In de auto naar het land van Maas en Waal. Rondom Den Akker (gemeente Neder-Betuwe) zijn Wilma en Herbert (foto links) binnen aan het klussen, hun inboedel staat in een zeecontainer op de stoep. Herbert is rustig aan het werk. ‘Iedereen kan hier honden, katten en kippen houden. Dat was in het dorp wel anders. Hier houden de mensen van de natuur, ze houden van beesten.’ Naar mijn idee passen ze goed op deze plek. Hier hoeven ze hun gras niet te maaien. Er mogen losse spullen rondom het huis liggen. Er mag een zeecontainer op de stoep staan. Ik beleef Herbert, Wilma en hun hond Pablo als een 3-eenheid. Apart wonend van het dorp, maar in goed contact met hun buren.

Ik fiets verder en kom langs een groep koeien aan de dijk. In de verte wordt met 3 enorme kranen aan de Prins Bernard sluizen gewerkt; 3 kraaienpoten verven de sluizen wit.

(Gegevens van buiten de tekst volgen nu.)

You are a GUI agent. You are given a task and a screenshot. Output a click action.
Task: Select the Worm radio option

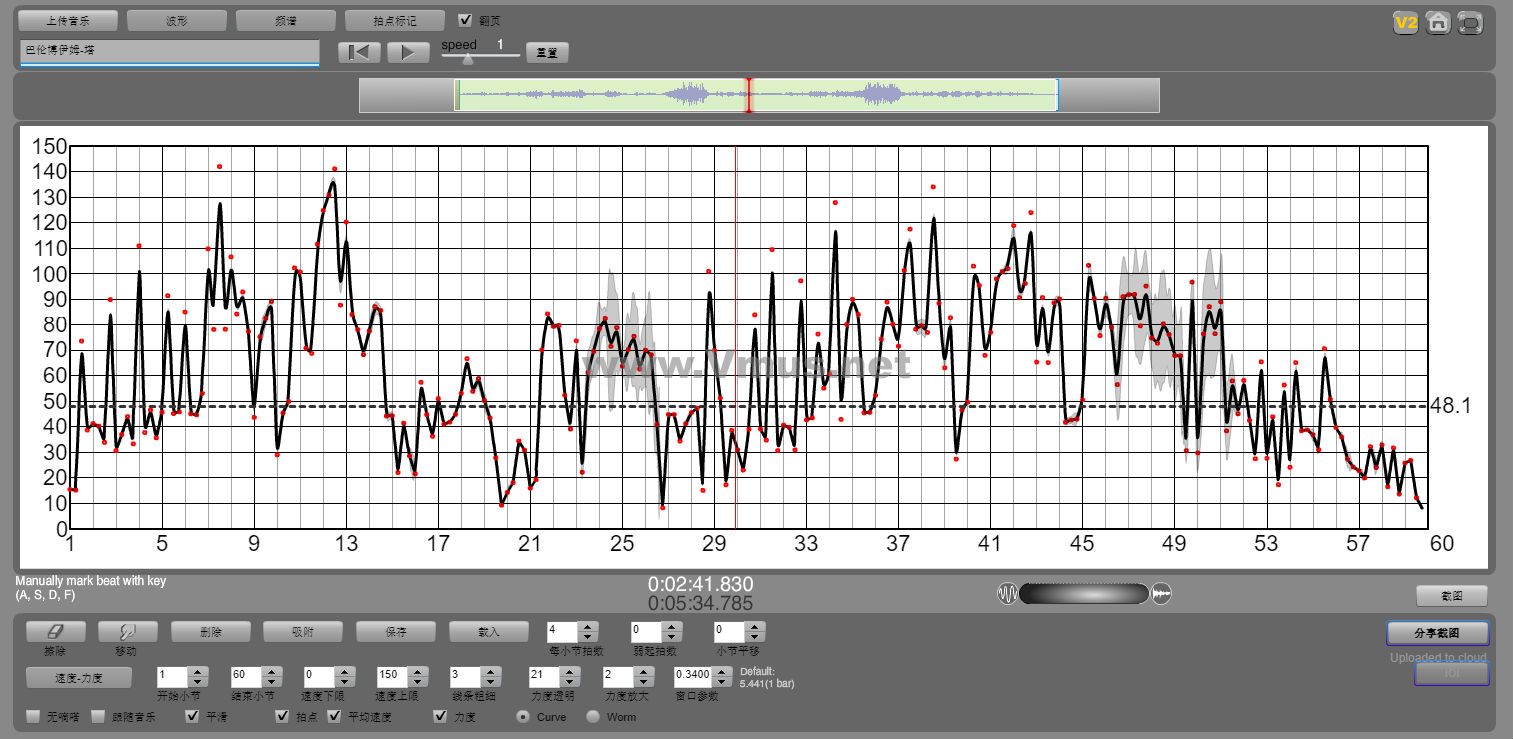click(593, 716)
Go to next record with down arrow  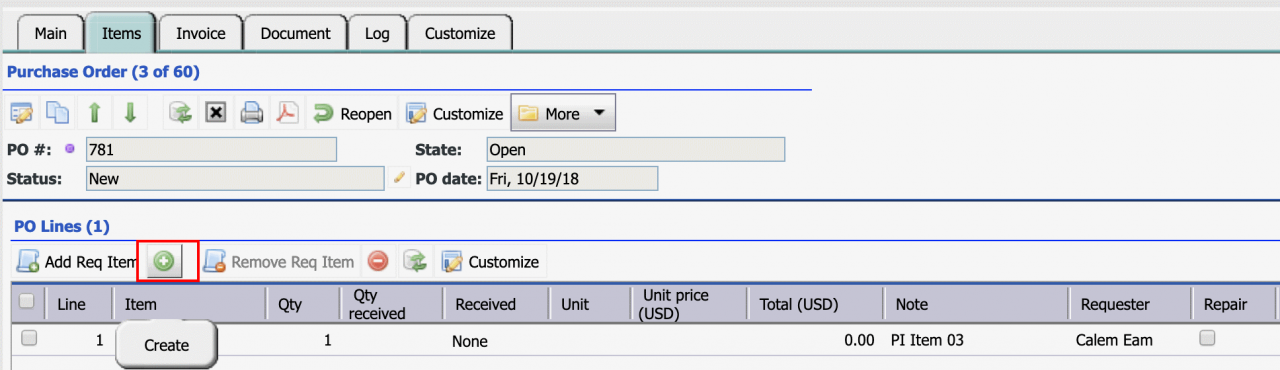point(130,113)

‘Volgens mij wonen hier allemaal autisten’. Ik heb zojuist koffie gekregen van Mendel, hij is  aan het werk in zijn ouderlijk huis. ‘Om hier te kunnen wonen moet je wel op jezelf kunnen zijn’, zegt Mendel’ s moeder. Ik schuifel iets dichter naar moeder en zoon toe. Ze vertelt: ‘Buiten wonen is op zich wel leuk, maar je zit hier wel in de stilte. In de winter is de postbode soms de enige die je ziet. Mensen hier zijn heel erg gesteld op hun vrijheid. Dat betekent dus ook dat je niet altijd bij elkaar langs kunt gaan’.

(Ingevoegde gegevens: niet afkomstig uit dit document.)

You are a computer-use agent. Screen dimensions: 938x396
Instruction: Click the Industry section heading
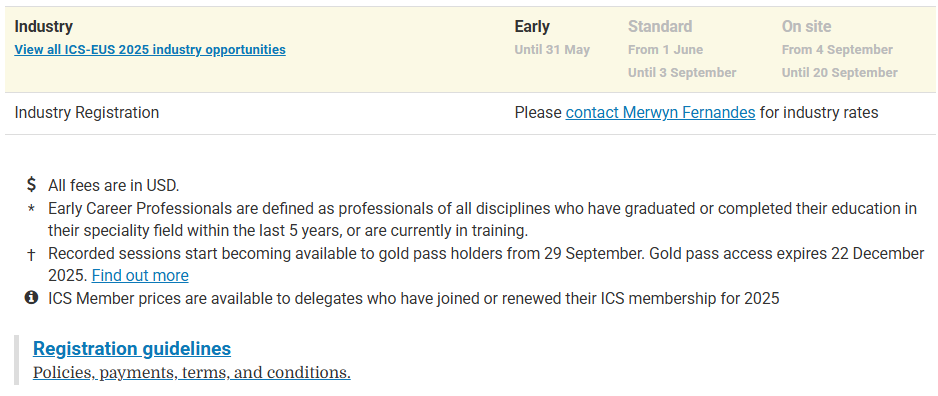[44, 27]
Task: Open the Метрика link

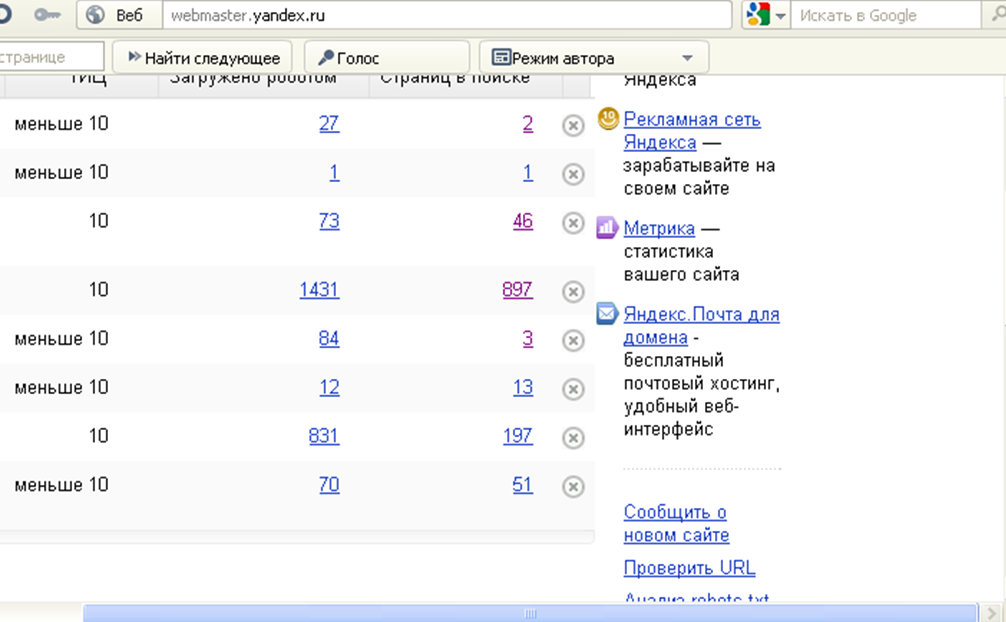Action: [659, 228]
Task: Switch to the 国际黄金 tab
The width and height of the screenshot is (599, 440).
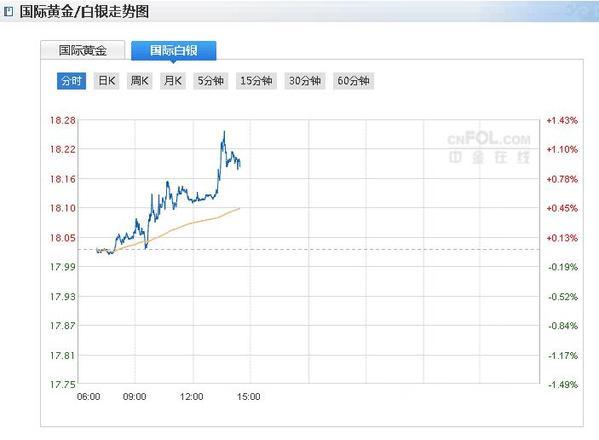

Voor het eerst ervaar ik een grote paradox. Je kunt wel de behoefte hebben aan contact met de buren maar om hun privacy te waarborgen kun je dus niet altijd de deur bij hen platlopen. Andersom moeten zij jou ook met rust laten. Eigenlijk net zoals ik in de stad leef. Maar deze parallel tussen stad en land had ik niet verwacht. Ook zie ik ineens de ruimte die hier is. Rondom het huis of het erf. Er is vaak veel afstand tot de buren. Zo’n gebied kan dus ook een hele eenzame kant hebben. Eigenlijk ook weer zoals in de stad. Anonieme etages zonder naambordjes. Een buurtschap zien als een landschapsidylle gaat dus niet altijd op.

Ik zet Mendel op de foto. Hij staat zelfverzekerd op de oude betonnen weg. Hier lijkt hij zich prima thuis te voelen, al woont hij in het dorp verderop. Ik zie nu ineens voor me hoe hij hier is opgegroeid. Zijn ouderlijk huis piept en kraakt inmiddels. Deze plek ademt, zelfs van de buitenkant, de familiezielen.